Coadministration of a strong CYP3A4 inhibitor (i.e., ketoconazole) increased the trabectedin dose normalized AUC by 66% and Cmax by 22%. * Avoid strong CYP3A inducers. Coadministration of a strong CYP3A4 inducer (i.e.., rifampicin) decreased trabectedin dose normalized AUC by 31% and Cmax by 21%.

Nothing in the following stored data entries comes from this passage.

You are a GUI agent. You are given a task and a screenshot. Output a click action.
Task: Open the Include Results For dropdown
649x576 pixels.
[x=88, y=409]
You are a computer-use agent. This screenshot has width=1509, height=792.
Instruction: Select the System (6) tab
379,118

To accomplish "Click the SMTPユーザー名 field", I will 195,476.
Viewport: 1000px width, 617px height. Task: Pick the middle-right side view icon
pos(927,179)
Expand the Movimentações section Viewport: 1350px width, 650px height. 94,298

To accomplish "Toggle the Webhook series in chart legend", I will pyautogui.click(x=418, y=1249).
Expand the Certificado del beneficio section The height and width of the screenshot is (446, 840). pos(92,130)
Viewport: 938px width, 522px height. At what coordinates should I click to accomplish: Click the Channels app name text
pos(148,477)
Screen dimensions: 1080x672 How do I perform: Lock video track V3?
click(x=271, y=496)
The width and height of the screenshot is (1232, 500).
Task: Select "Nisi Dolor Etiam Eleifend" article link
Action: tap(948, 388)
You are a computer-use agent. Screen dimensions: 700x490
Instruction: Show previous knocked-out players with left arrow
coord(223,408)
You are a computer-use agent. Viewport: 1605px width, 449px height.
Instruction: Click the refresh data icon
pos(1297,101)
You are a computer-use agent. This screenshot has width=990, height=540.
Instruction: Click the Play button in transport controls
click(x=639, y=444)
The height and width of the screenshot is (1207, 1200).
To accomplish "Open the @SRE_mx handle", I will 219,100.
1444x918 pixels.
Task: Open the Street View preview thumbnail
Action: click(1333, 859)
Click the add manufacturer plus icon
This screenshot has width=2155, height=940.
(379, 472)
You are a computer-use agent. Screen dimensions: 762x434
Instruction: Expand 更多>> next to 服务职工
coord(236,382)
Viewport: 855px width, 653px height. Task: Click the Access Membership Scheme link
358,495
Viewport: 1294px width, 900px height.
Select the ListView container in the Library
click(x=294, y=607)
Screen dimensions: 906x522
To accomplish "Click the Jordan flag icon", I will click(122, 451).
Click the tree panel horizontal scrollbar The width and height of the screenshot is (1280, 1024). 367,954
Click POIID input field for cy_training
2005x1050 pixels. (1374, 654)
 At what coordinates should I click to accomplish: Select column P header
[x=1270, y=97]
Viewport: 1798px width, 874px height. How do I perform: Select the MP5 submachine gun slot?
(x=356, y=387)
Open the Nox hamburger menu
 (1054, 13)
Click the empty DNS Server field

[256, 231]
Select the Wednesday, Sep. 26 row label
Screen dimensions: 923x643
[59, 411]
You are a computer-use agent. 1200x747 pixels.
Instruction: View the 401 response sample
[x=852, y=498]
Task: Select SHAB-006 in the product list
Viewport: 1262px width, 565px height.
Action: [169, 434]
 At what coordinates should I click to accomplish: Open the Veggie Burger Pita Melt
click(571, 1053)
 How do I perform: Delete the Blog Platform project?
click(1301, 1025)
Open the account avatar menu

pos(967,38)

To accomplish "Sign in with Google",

_Use in Specific Populations_
The following population characteristics were not associated with a clinically significant effect on the pharmacokinetics of trabectedin: sex, age (19 to 83 years), body weight (36 to 148 kg), BSA (0.9 to 2.8 m2), mild to moderate (creatinine clearance (CLcr) 30 to 89 mL/min) renal impairment. The effect of any degree of hepatic impairment, severe renal impairment (CLcr 15 to 29 mL/min), or end stage renal disease (CLcr less than 15 mL/min) with or without hemodialysis on trabectedin exposure is unknown.
_Safety and Efficacy_
Clinical effectiveness and safety of trabectedin were demonstrated at the recommended dose in a multicenter, randomized, open-label, active-controlled trial that enrolled 518 patients with L-type sarcoma who received prior chemotherapy, including an anthracycline regimen. The median progression-free survival was 4.2 months in trabectedin-treated patients compared to 1.5 months in those receiving dacarbazine [hazard ratio: 0.55 (0.4, 0.7, p < 0.0001)]. The most common ARs were nausea, fatigue, vomiting, diarrhea, constipation, decreased appetite, dyspnea, headache, fever, cough, increases in AST or ALT, neutropenia, and anemia.